Kenya’s peculiar habit of assuming people are dead who aren’t

Kenyans are known to have some pretty peculiar habits that will either leave your ribs cracking or shaking your head in dismay.

One of these habits that invoke the latter reaction is the bizarre tradition of “killing” personalities; from musicians, actors to politicians.

Veteran comedian, Daniel Ndambuki AKA Churchill became the latest victim of the Kenyan “killing spree” when news started circulating on social media last weekend that he had been killed in a grisly road accident along Mai Mahiu-Suswa road after his car hit a pothole.

Churchill took to his social media accounts to dispel the rumours, saying that he was alive and kicking. The comedian would later comically reveal in an interview with the Sunday nation that he was having lunch when he got news about his death.

● **Supplied material**
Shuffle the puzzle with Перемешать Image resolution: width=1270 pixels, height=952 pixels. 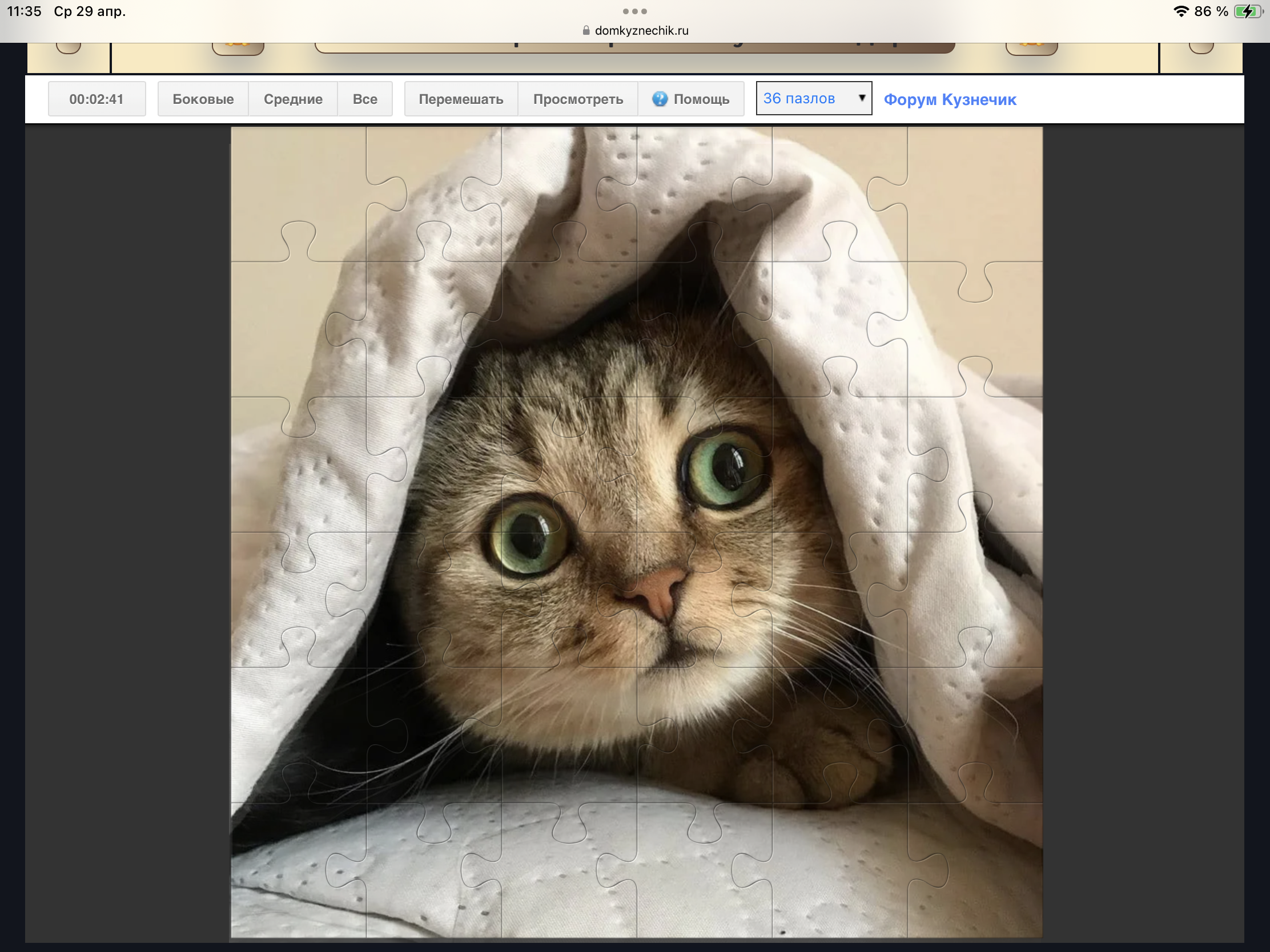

● **Task A**
Answer these questions from the article on false death rumors in Kenya:
(i) What stage name does the comedian Daniel Ndambuki go by?
(ii) On which road was he said to have died?
(iii) What was he doing when he got news about his death?
● **Task B**
Name every kind of personality that the article on false death rumors in Kenya says people "kill."
● **Task C**
Carry on the article on false death rumors in Kenya, starting after its last sentence.
The material has nothing to do with the article on false death rumors in Kenya.

● **Response A**
(i) Churchill
(ii) The Mai Mahiu-Suswa road
(iii) Having lunch

● **Response B**
Musicians, actors, and politicians

● **Response C**
“It didn’t worry me at first because I have seen it happen to my friends in the entertainment industry until I started receiving numerous calls from concerned friends and family,” Churchill told the Sunday Nation.

Other celebrities who have been unceremoniously “killed” include; Jaguar, Fred Machoka, singer Avril, Willy M. Tuva.

Politicians like the former cabinet minister Nicholas Biwott popularly known as the Total Man, have been “killed” on more than one ocassion.

In 2014, Citizen TV reporter Willis Raburu declared Biwott dead via Twitter when at the same time the total man was speaking at a party in Toroplongon in Keiyo South.

Retired president Daniel Arap Moi was also killed in June last year after a local blog ran the story as breaking news.

“Daniel Toroitich Arap Moi the second President of Kenya has passed on in his sleep in Kabarak home in Nakuru,” read a section of the article.